The problem -
In the article below on e-business and e-commerce, what was e-commerce at first?

What is the difference between ecommerce and ebusiness?

The article provides the basic concepts of e-business and e-commerce …

Currently, the terms “ebusiness” and “ecommerce” are often mixed and used almost synonymously. But in fact, although they are close, they are still different concepts.

  1. The concept of electronic business – Ebusiness. 

Electronic business is a form of doing business, in which a significant part of it is carried out using information technologies (local and global networks, specialized software, etc.).

E-business includes sales, marketing, financial analysis, payments, employee search, user support, support for partnerships, etc.

The internet-related parts of e-business include:

  1. Business ON the Internet (internet service, hosting, content and service).
  2. Business AROUND the Internet (supply of hardware, supply of software, web-design, programming and related services).
  3. Business IN internate (online advertising, online shopping, online auctions, online settlements, online marketing, online commerce, newsletter, online media).

 

  1. E-commerce as a sphere of the network economy

Initially, ecommerce (“e-Commerce”) was a form of sales organization. Without pretending to be independent, it only reproduced the methods of traditional commerce and transferring them to the Internet environment. As a result, e-commerce began to be seen as a sphere of the network (electronic, digital, web, etc.) economy.

The network economy is economic activities carried out using electronic networks (digital telecommunications). The networked economy is technologically an environment in which legal entities and individuals can contact each other about joint activities.

Dataset section -
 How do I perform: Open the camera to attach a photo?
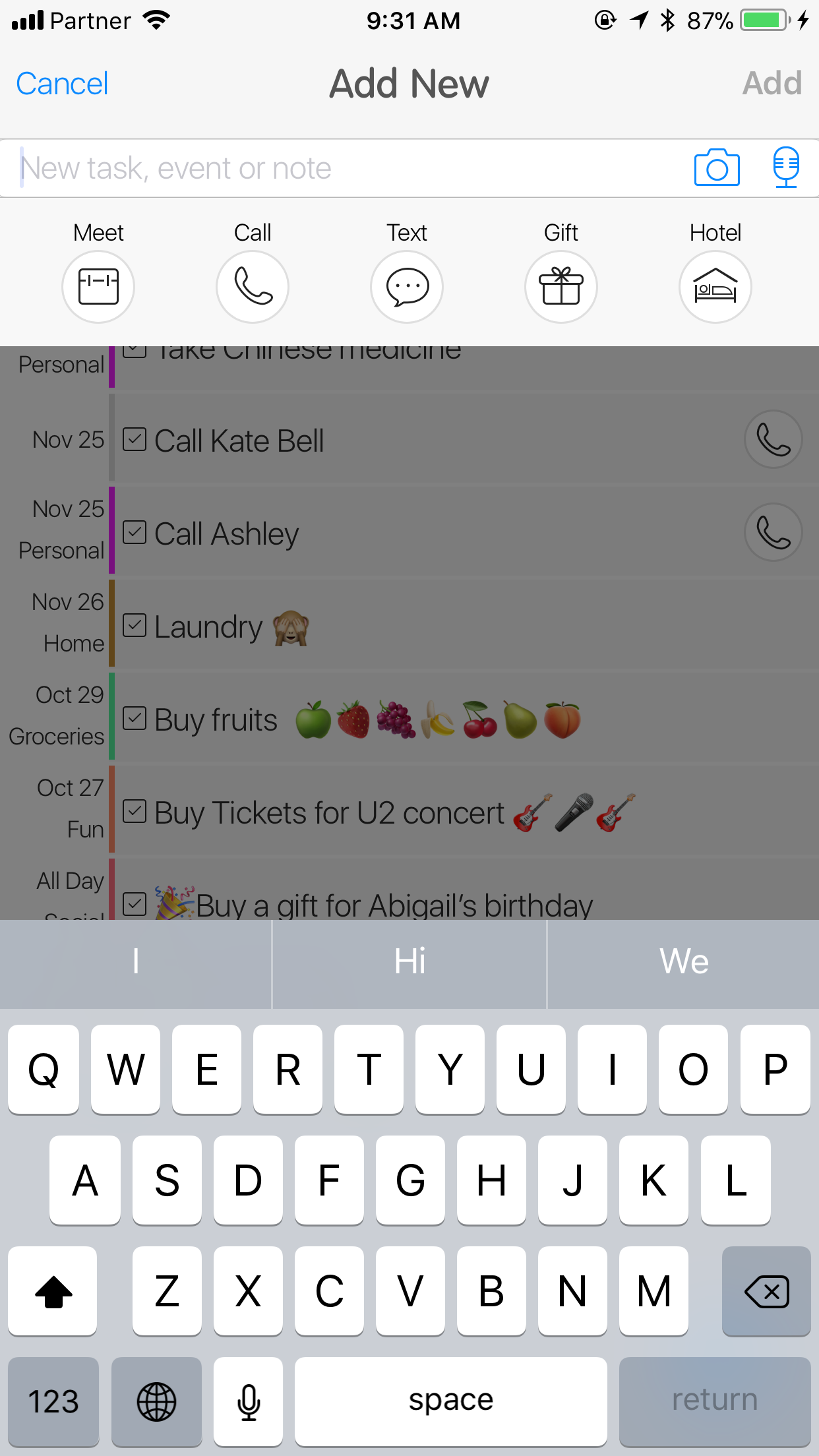coord(717,167)
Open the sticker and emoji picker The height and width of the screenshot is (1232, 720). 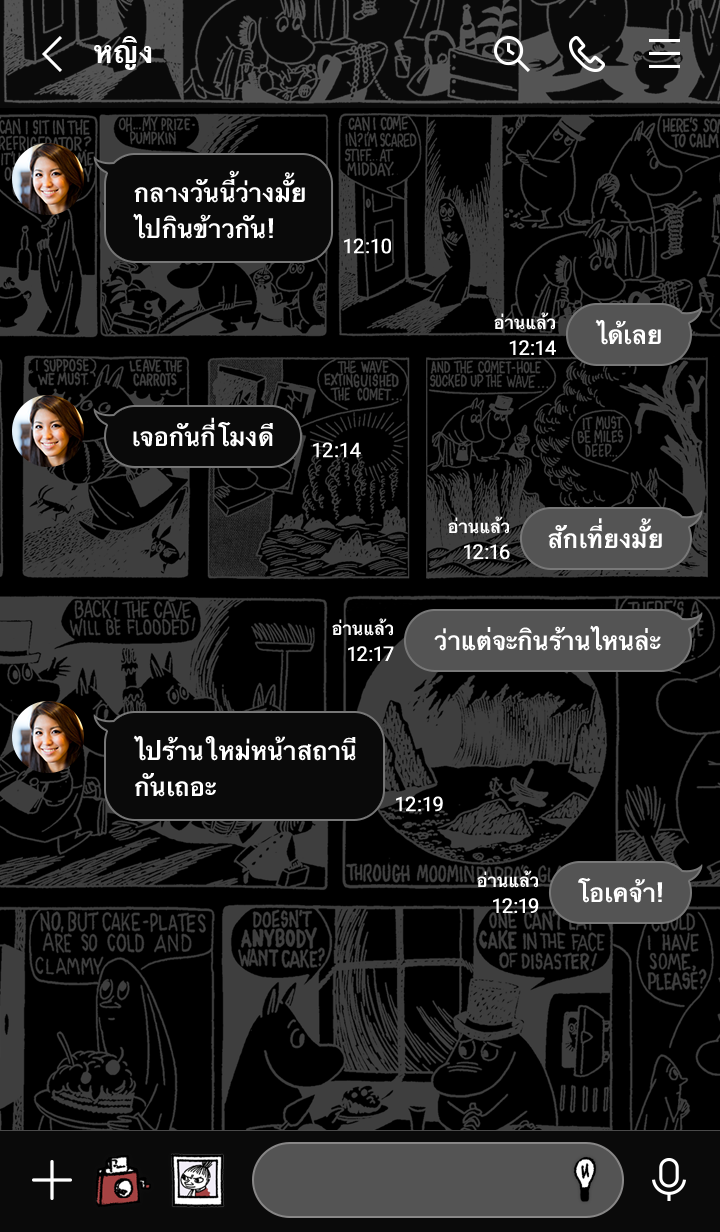pos(584,1178)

Worked answer -
A form of sales organization.